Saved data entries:
== Segment start ==

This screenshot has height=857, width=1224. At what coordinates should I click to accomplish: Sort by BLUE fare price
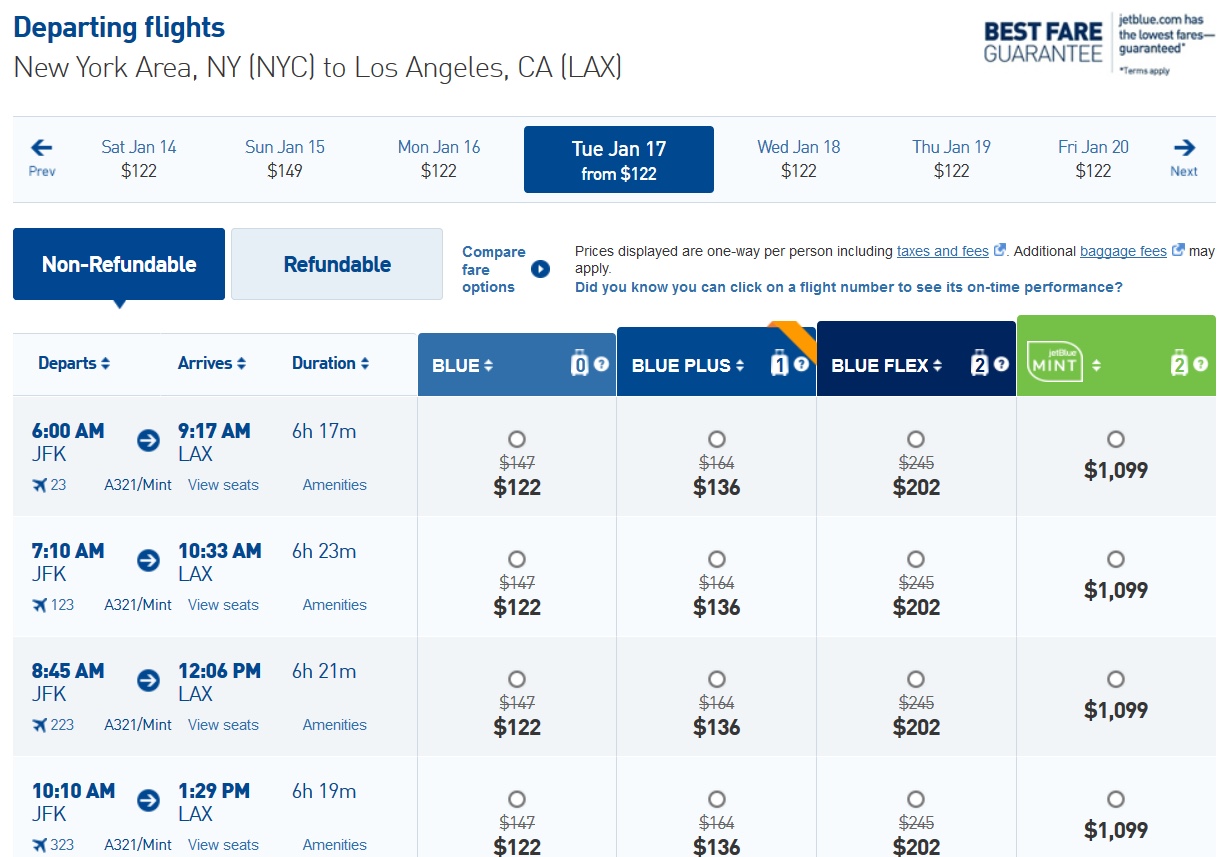click(487, 364)
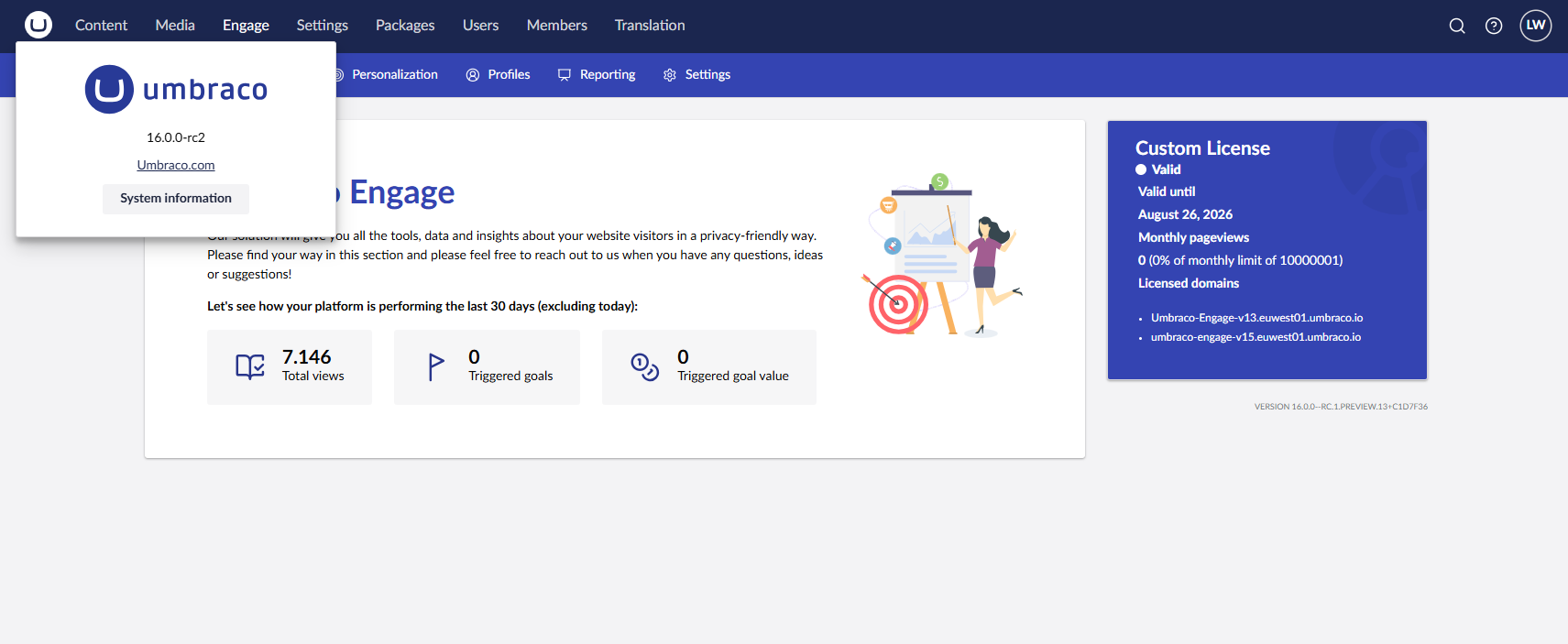Click the Reporting screen icon
Image resolution: width=1568 pixels, height=644 pixels.
[x=565, y=75]
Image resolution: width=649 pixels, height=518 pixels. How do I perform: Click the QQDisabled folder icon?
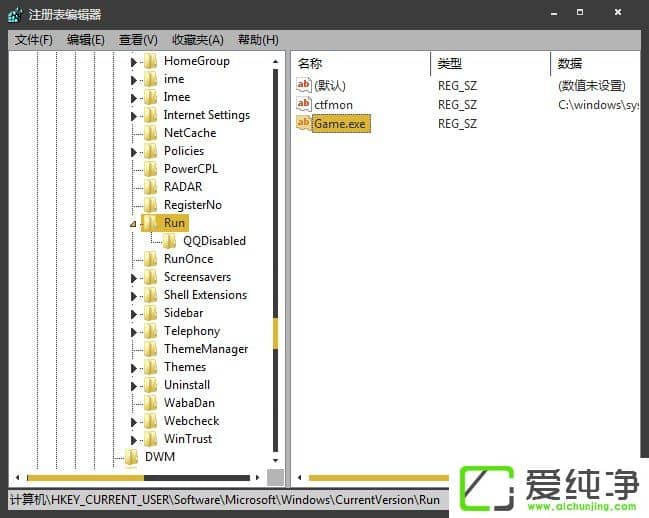tap(170, 241)
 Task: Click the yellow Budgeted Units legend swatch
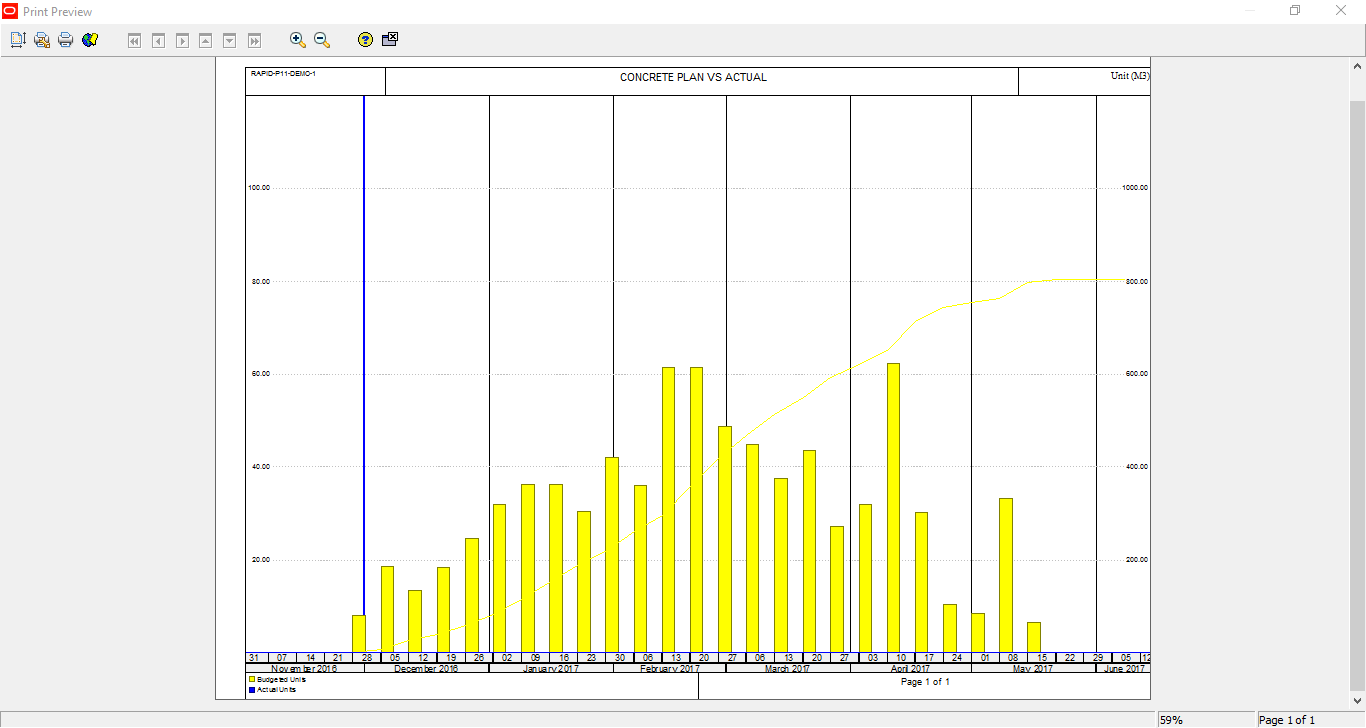[x=251, y=679]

== Segment end ==

• **Exercise brief**
In the records above, find the line containing "Image resolution: width=649", then please restate it and each line after it word for word, pictures excluded.

• **Solution to this exercise**
Image resolution: width=649 pixels, height=518 pixels. How do I perform: Click the QQDisabled folder icon?
tap(170, 241)
 Task: Click the yellow Budgeted Units legend swatch
[x=251, y=679]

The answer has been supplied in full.